First, build up your employment profile by concentrating on certifications that focus on where you are now and where you would like to work in IT. Go after the low-hanging fruit first and set yourself up on a path toward more-advanced certifications down the road.

Second, use a series of short-term, contract or temporary engagements to build experience. Contracting is not ideal for someone who is in need of stronger benefits or the security and stability of the long-term position. If you can complete six to 12 months of contract work, however, you can apply the experience toward enhancing your career.

When you lack IT experience, sometimes you need to allow your career to step back briefly to be able to target advanced IT opportunities down the line. Coming from sales, perhaps working with desktop computers as part of a help desk team or a system administrator team might not seem very glamorous and might even pay less than you make now.
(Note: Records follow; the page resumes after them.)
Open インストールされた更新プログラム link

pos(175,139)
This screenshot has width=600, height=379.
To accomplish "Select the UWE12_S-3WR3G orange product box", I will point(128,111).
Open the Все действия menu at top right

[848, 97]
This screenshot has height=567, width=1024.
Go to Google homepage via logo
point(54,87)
In taking that position, however, you’ll be able to start building applicable experience. Through a progression of positions, you can begin to address server-side technologies that will help you land advanced IT engineering positions down the line. The choice to take a step back in terms of either pay or title always should be weighed carefully in the context of what you hope to achieve later in your career.
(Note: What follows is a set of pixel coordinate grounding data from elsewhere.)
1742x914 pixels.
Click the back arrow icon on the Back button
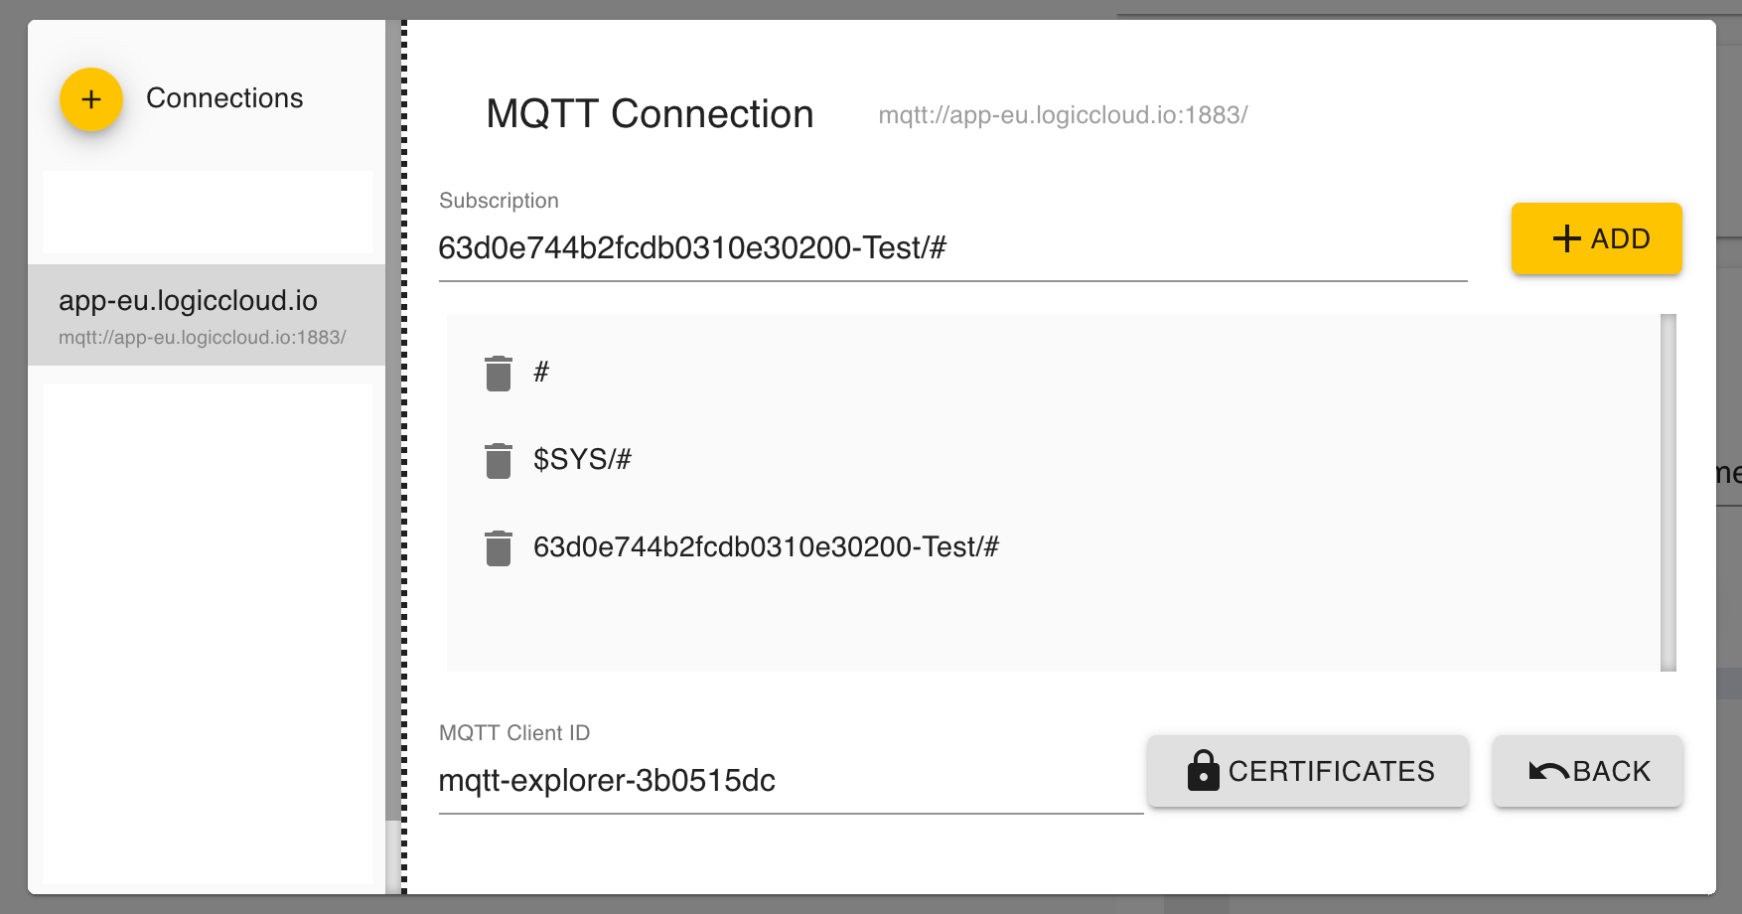tap(1547, 769)
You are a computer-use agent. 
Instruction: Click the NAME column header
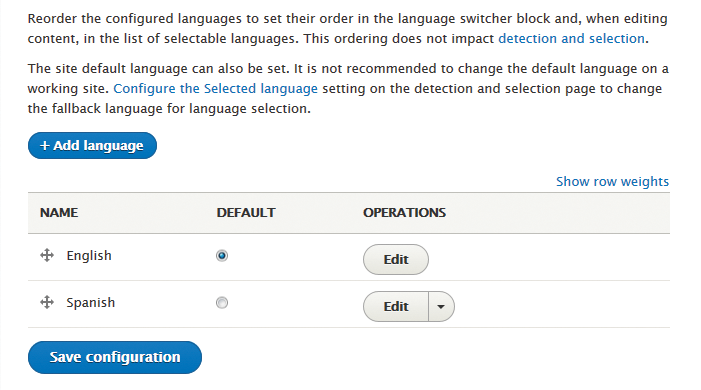59,212
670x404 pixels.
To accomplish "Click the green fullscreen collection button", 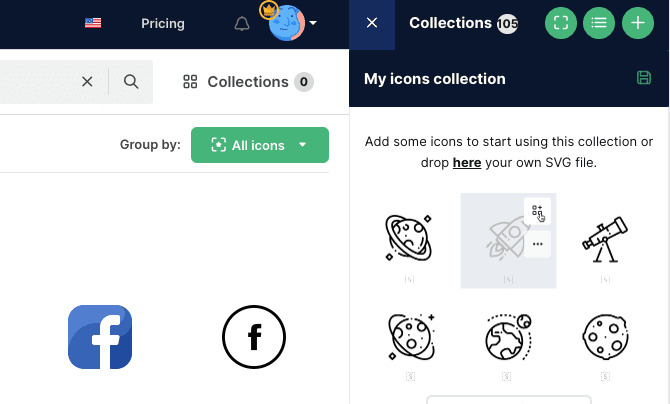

Wayne Anderson is a highly certified system engineer course developer for Avanade, a global Microsoft consultancy. To send a question to Wayne, e-mail DearTechie@certmag.com.

Ken Wagner:

When trying to build your experience, don’t overlook volunteering. There are hundreds of sites looking for volunteers for IT projects, for example, TeamTechies at http://www.teamtechies.org/volunteer.htm. Other sources can include your local religious centers, as well as schools and colleges. You can volunteer during the evenings and weekends so you don’t have to give up your job.

Another step is to redesign your resume. It takes about 30 seconds of reading a resume and cover letter for a prospective employer to decide whether to invite you for that crucial interview. Make your resume fit the job you’re going for — do not just have one resume that you send out in bulk to 10 different companies.

This is where your sales background should come in handy — your resume and cover letter should be selling you to the prospective employer. Do not over-exaggerate your skills or talents, however, because over-exaggerations can be spotted a mile away.

Another step is to network. You can join an IT professional association such as CompTIA’s IT Professional Membership (http://itpro.comptia.org/) or the Electronics Technicians Association, International (http://www.eta-i.org/). Through these groups, you can meet certain employers or other IT professionals who can give you a helping hand.

Last piece of advice: Don’t give up. It might seem as if some people get their first job in IT only after a couple of days, but it is more common for someone to take a couple of months to a few years to get into IT. If it’s something you really want to do, however, no one can hold you back.